AL-MAWASI, Gaza Strip — Trapped between Jewish settlements and the Mediterranean, the Palestinians of al-Mawasi are struggling to survive.
An Israeli security fence meant to separate Jews from Palestinians has folded the roughly 1,600 families of al-Mawasi into the settlement bloc of 6,000 Jews, and tighter security enforced during 4 years of conflict has effectively cut them off from their relatives, jobs and markets.
Some have moved away to find work, attend school or get specialized health treatment. Many who stayed live off foreign aid.
Although many Palestinians in Gaza — an impoverished coastal plain and one of the most crowded areas in the world — eagerly await Israel’s withdrawal from the territory this summer, few are as desperate for it as the people of the al-Mawasi region, crammed into a sandy strip 8 miles long and a half-mile wide.

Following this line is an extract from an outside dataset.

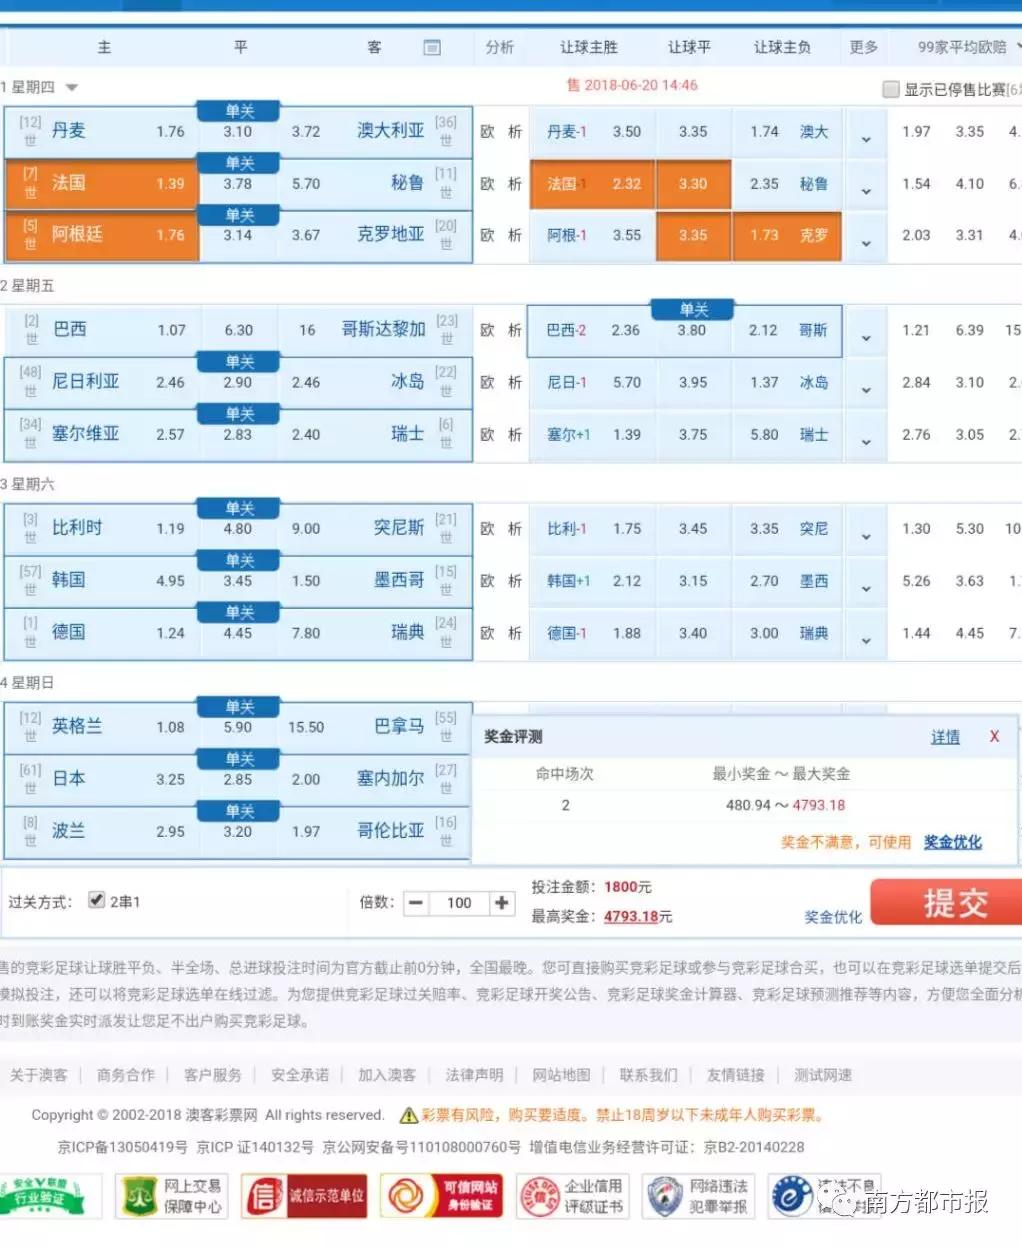The image size is (1022, 1247).
Task: Open the 更多 menu in the header
Action: [861, 46]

“We’re stuck in a large prison. It’s very frustrating. We can’t go anywhere, we can’t do anything. We can’t work,” said laborer Hamad Zourab, 26, who said he hasn’t left al-Mawasi in three years.

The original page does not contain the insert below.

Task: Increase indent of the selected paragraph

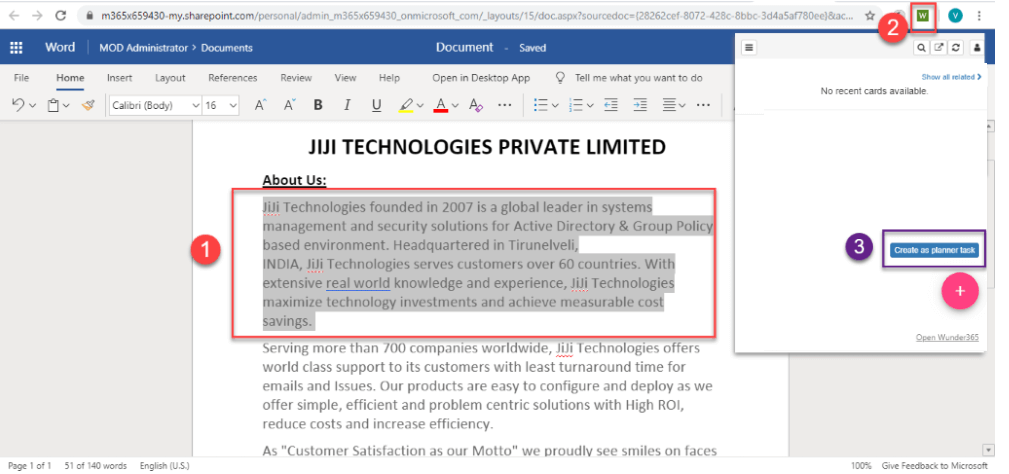Action: coord(640,105)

The farmers and fishermen here once made a comfortable living. Others worked in the nearby Palestinian towns of Khan Younis and Rafah, in Israel itself, or in the settlement bloc called Gush Katif.
But after violence flared in 2000, the Palestinians here suddenly found themselves penned in as Israel enforced tight restrictions on their movements to prevent attacks.

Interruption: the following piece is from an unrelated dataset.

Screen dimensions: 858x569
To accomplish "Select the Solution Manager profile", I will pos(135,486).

Fishermen needed permission every time they took out their boats, and fishing hours were severely restricted.
The catch often got held up for days in unrefrigerated trucks at an Israeli army checkpoint at the edge of al-Mawasi. Many fish rotted, and those that made it through the checkpoint had to be transferred to a truck on the other side of the fence, increasing transportation and labor costs. Many fishermen put down their nets and found work in the settlements.
Farmers also lost much of their crop during long waits in the hot sun at the checkpoint.
Laborers from al-Mawasi no longer could reach their jobs in Israel, and others were fired from their jobs in the settlements because of new security rules. Those who worked in Gaza’s Palestinian towns had trouble crossing through the security fence, and even more trouble crossing back.
Amina Laham, 40, said she once went shopping in Khan Younis, less than a mile away, and was stuck there for 20 days.
Even getting U.N. food aid has been a struggle.
Under restrictions imposed during the conflict, aid had to be delivered to Khan Younis, then trucked — at the recipients’ expense — to the checkpoint, where it was reloaded onto new trucks and sent into al-Mawasi, said Soren Matz of the U.N. Relief and Works Administration.
Only in mid-April, with a drop in tension brought on by an Israeli-Palestinian truce, did Israel allow the first truckload of flour, lentils, rice, cooking oil and milk powder to be driven directly into al-Mawasi, Mr. Matz said.